I came home with a PICC line and needed daily IV antibiotics to counter the sepsis and infections raging in my body. I felt incredible unwell all the time, I had lost another stone and a half and had massive muscle wastage, I could barely stand. My PICC line and daily antibiotics carried on for another 4 or 5 months, life was the inside of my bedroom.
During this time, my tutors told me I could repeat the year, that it was no problem and to rest and recover. But I knew that I needed something to keep me going, I had my incredible husband, kids and friends of course, but I needed something that was MINE and mine alone. And so I kept up studying, kept making art, kept my brain active, my amazing tutor would FaceTime me in hospital, all the while reminding me to take it easy and take my time, but respecting my decision to keep working. I wrote a little about support for disabled students and DSA on a blog here.
Obviously my original plans, that included large scale sculptures, performance art and film were out of the question. So I worked with what I had.
I looked around my hospital bed, in a private room I was kept separate due to getting a hospital acquired infection, anyone who entered the room had to wear full PPE, a gown, mask, gloves and face screen. I had very little to work with! I had six drains in my body, they were kept in for so long, taken out, replaced, more added, some taken away. I had my stoma bag, I had NG tube and so many wires and tubes in and out of my skin and body, I had the PICC line that had kept me alive for months. And I became intrigued by the array of colours that were coming out of my body. You think it’s just blood, piss and shit, but then these drains were pulling crazy coloured fluids from me, the NG tube spouted bright green/yellow bile, the colours were both disgusting, but also beautiful. And so I photographed the bags of coloured fluids, thinking of them as artists medium. Don’t worry, I wasn’t going to paint with them! But I did get a Nix colour sensor so I could find out more about these colours, and from there I created some colour palette art works of the colours of my body and named them Samtones.
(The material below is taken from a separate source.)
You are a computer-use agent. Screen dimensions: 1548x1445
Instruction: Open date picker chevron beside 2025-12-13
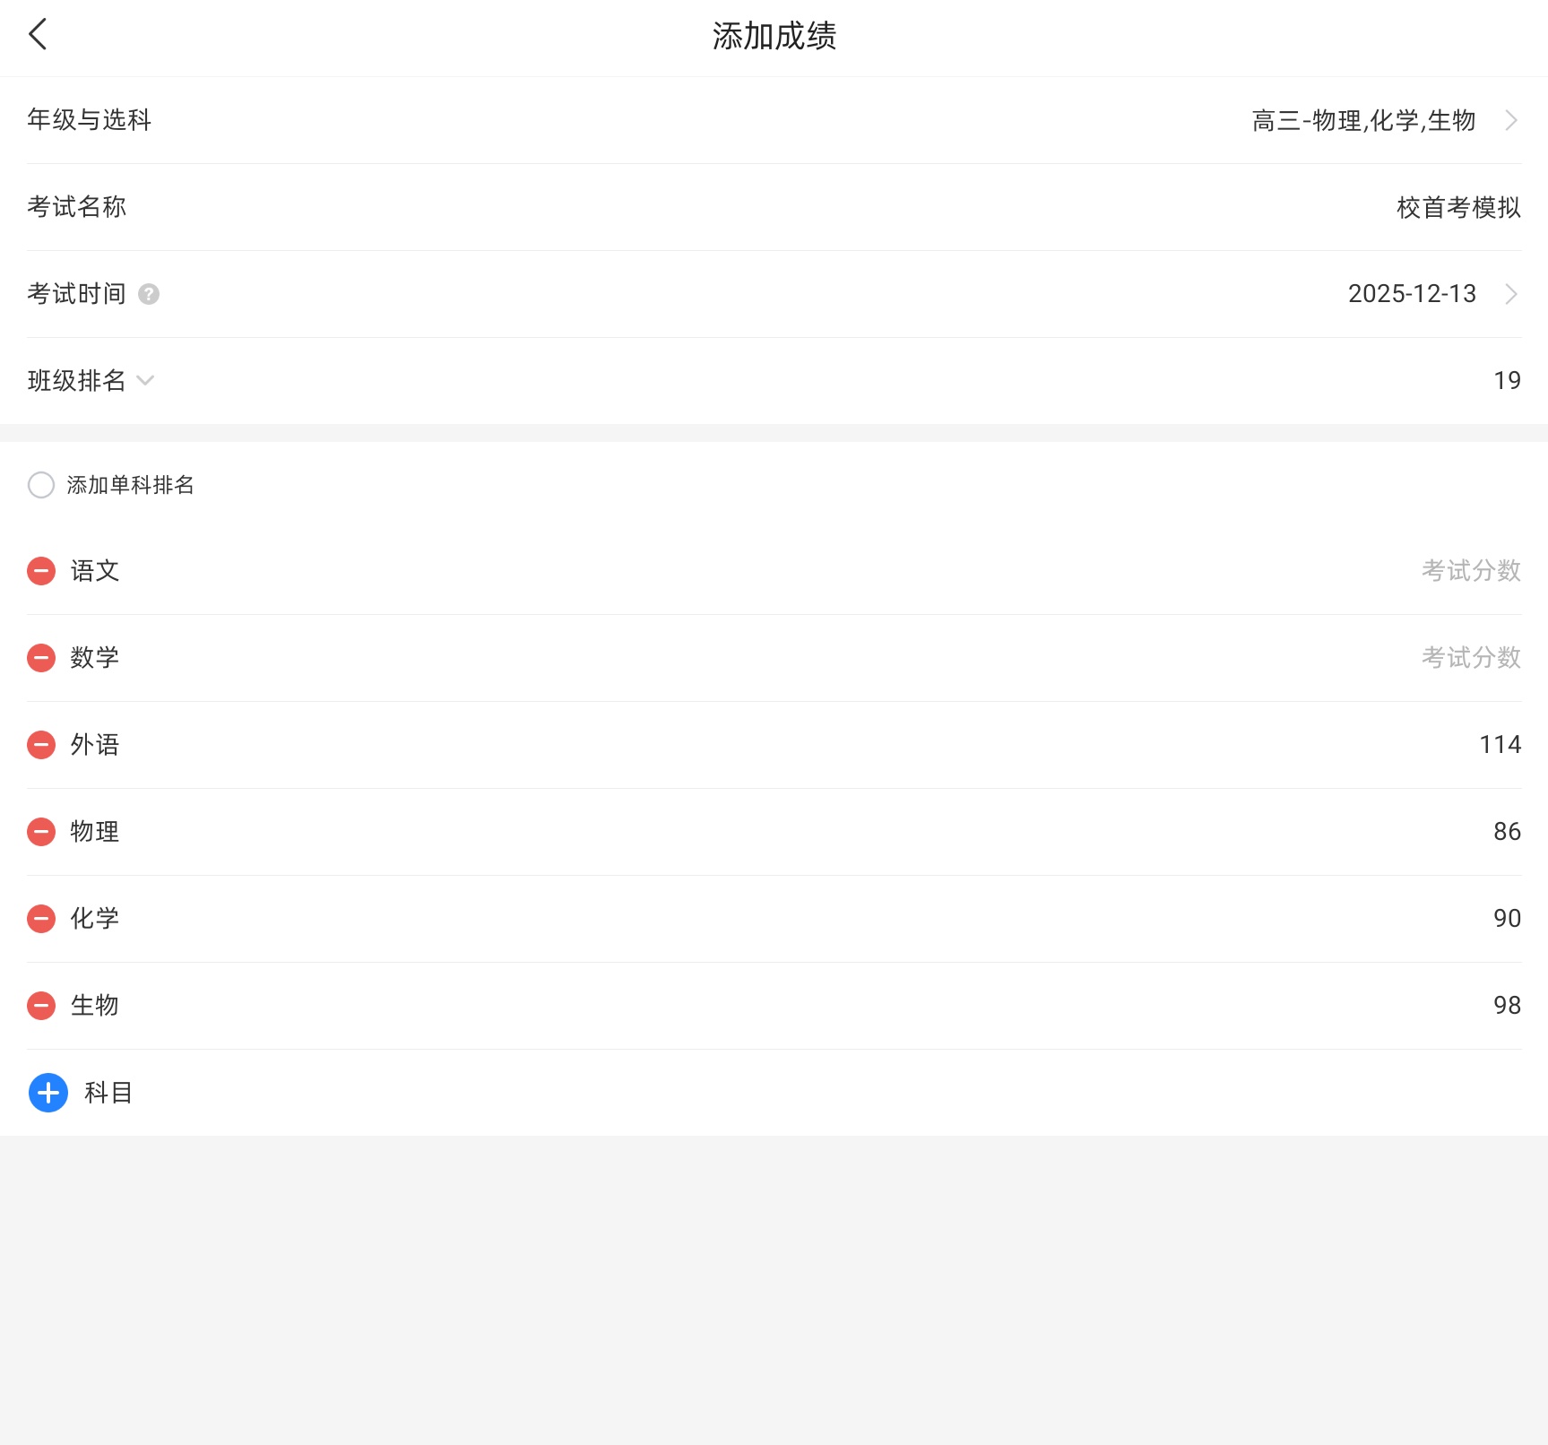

I also created a diary out of the small paper cups that my pills were delivered to my bedside in every day, the words and images that filled my head were squirrelled away into these disposable cups that I flattened and made into a book.
I wrote my Manual for Practice, the several thousand words about my art practice, academia and theory behind my work, handed it all in, hung my exhibition, crossed my fingers and hoped for the best!
And last year I did it! I graduated!
Not one second of it came easy, I had to work my arse off for this, I fought so hard to keep going through incredible pain and fear, through being bed bound for months, through foggy heads and drugged up brains, I read, I wrote, I created and I did it. I got my degree. First Class with honours in Fine Art! With Timm and all my bambinos by my side!!
And the icing on the cake was that Timm completed his Film degree despite being a full time carer, having to learn how to give IV meds, visiting me in hospital for 12 hours a day, having to work, care for the house, kids and pets and do it all alone! He got a First class degree with honours in Film Production and I couldn’t be prouder of of both.
Never give up on your dreams, just keep swimming and fight for what you want in life!